You can delete single or multiple versions – except final versions, which cannot be deleted.

Posted by Elisabeth Heigl on

The more, the better – how much GT do I have to put in?

Release 1.7.1

As I said before: Ground Truth is the key factor when creating HTR models.

GT is the correct and machine-readable copy of the handwriting that the machine uses to learn to “read”. The more the machine can “practice”, the better it will be. The more Ground Truth we have, the lower the error rate.

Of course, the quantity always depends on the specific use case. If we work with a few, easy-to-read writing, little GT is usually enough to train a solid model. However, if the writings are very different because we are dealing with a large number of different writers, the effort will be higher. This means that in such cases we need to provide more GT to produce good HTR models.

In the Spruchakten we find many different writers. That’s why a lot of GT was created to train the models. Our HTR-models (Spruchakten_M_2-1 to 2-11) clearly show how quickly the error rate actually decreases if as much GT as possible is invested. We can roughly say that doubling the amount of GT in training (words in trainset) will halve the error rate (CER page) of the model.

In our examples we could observe that we have to train the models with at least 50,000 words of GT in order to get good results. With 100,000 words in training, you can already create excellent HTR models.

Posted by Anna Brandt on

Train sets & test sets (for Beginners)

Release 1.7.1

When we train an HTR model, we create training sets and test sets, all based on Ground Truth.

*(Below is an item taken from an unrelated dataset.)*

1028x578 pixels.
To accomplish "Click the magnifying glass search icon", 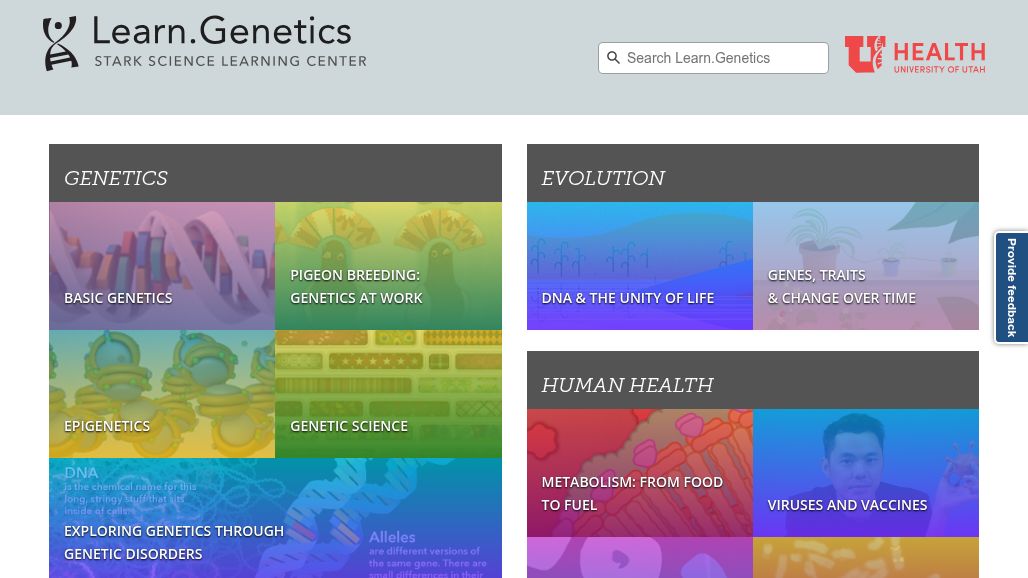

In the next posts on this topic you will learn more about it, especially that both sets must must not be mixed together. But what exactly is the difference between the two and what are they used for?

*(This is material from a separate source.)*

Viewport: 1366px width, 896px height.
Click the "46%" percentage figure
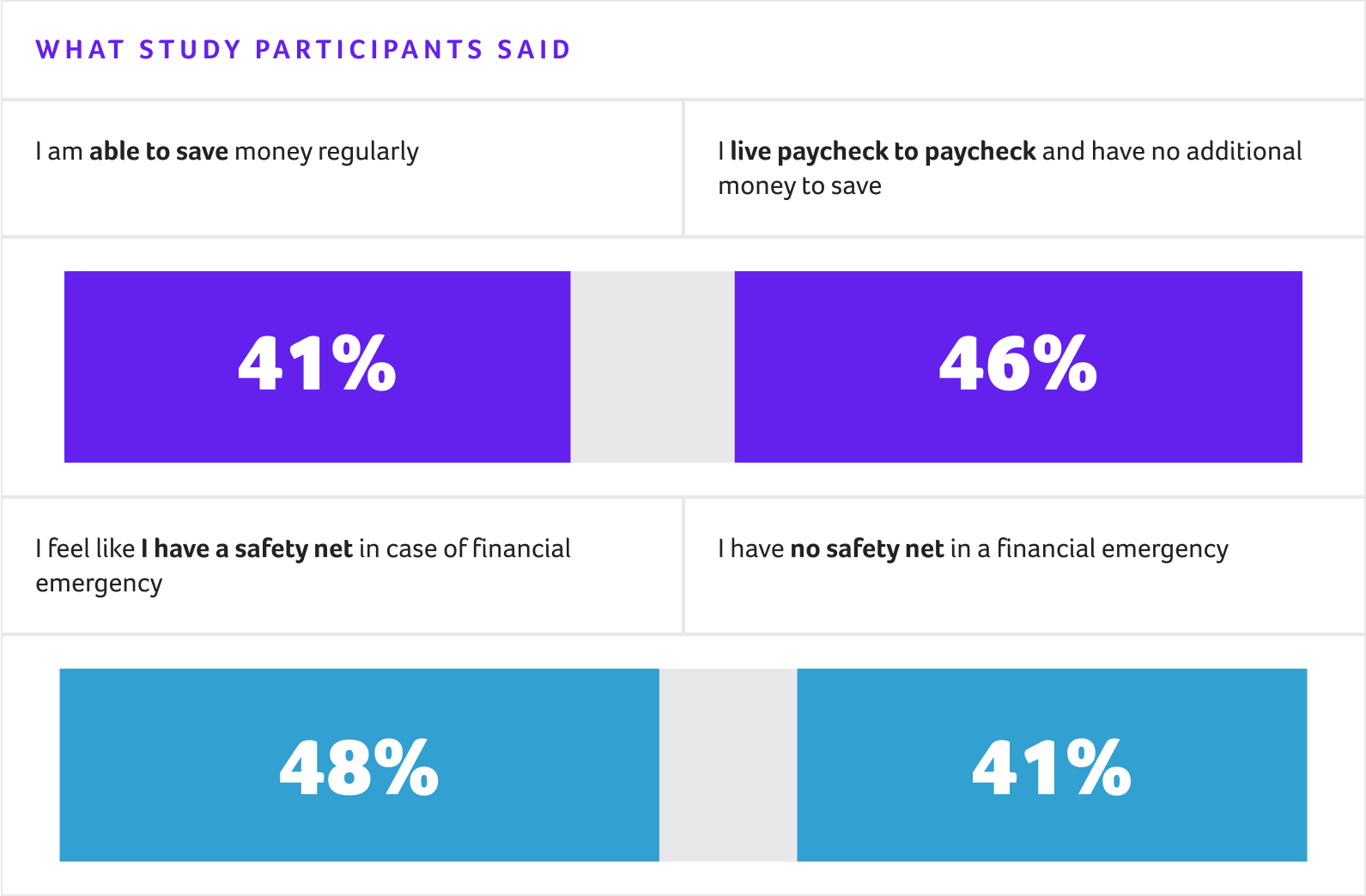pyautogui.click(x=1018, y=364)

Training and test sets are very similar in the choice of material they contain. The material in both sets should come from the same handwritings and be at the same status (GT). The difference is how Transkribus uses it to create a new model: The training set is learned by the program in a hundred (or more) rounds (epochs). Imagine writing a test a hundred times – for practice purposes, so to speak. Every time you write the test, after going through all the pages, you get the solution and can look at your mistakes. Then you start again with the same exercise. Of course you’ll get better and better. The same way does Transkribus learn a bit more with each pass.

After each round in the training set, the learned skills are checked on the test set. Imagine your test again. This time you write the test, get the grade, but they don’t tell you what you did wrong. So Transkribus goes through the same pages many times, but can never see the right solution. The model has to fall back on the previously learned training and you can see how well it has studied.

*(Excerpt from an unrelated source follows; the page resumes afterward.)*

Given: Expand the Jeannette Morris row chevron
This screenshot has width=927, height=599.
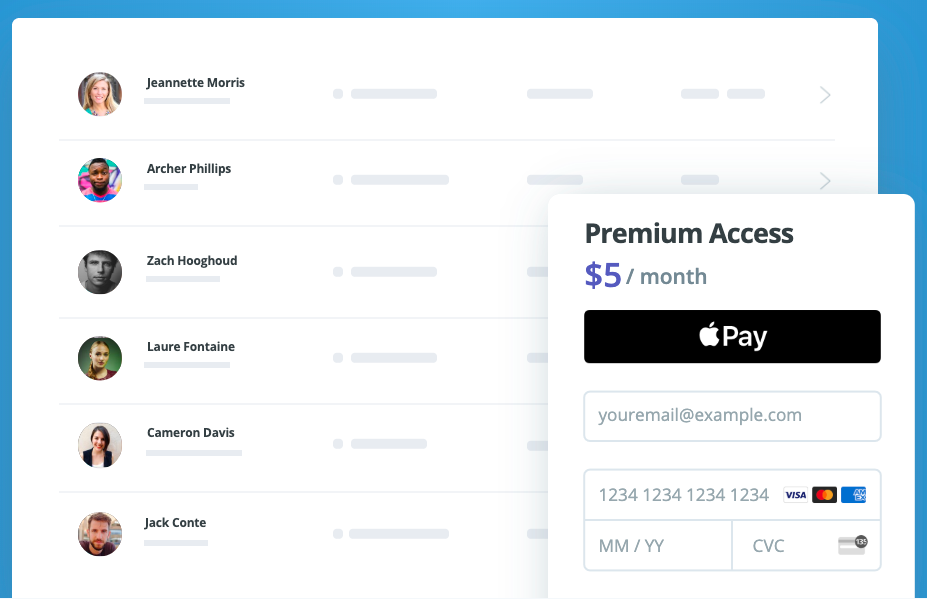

So if there were the same pages in the test set as in training, Transkribus could “cheat”. It would already know the pages, have practised on them a hundred times and seen the solution a hundred times. This is the reason why the CER (Character Error Rate) in the training set is almost always lower than in the test set. This is best seen in the “learning curve” of a model.

Posted by Elisabeth Heigl on

Collaboration – User Management

Release 1.7.1

The Transkribus platform is designed for collaboration. So many users can work on a collection and even a document at the same time. Collisions should be easily avoided with a little organizational skill.

The two most important elements enabling organized collaboration are User Management and Version Management in Transkribus. User Management refers explicitly to the collections. The person who creates a collection is always its “owner”, meaning that he has full rights, including the right to delete the entire collection. He can grant other users access to the collection and assign them roles that correspond to different rights:

Owner – Editor – Transcriber

It is wise if more than one member of the team is the “owner” of a collection. All the rest of us are “editors”. Assigning the role “transcriber” is especially useful if you run crowd-projects where volunteers do nothing but transcribe or tag texts. For such “transcribers”, access via the WebUI, with its range of functions adapted to this role, is ideally suited.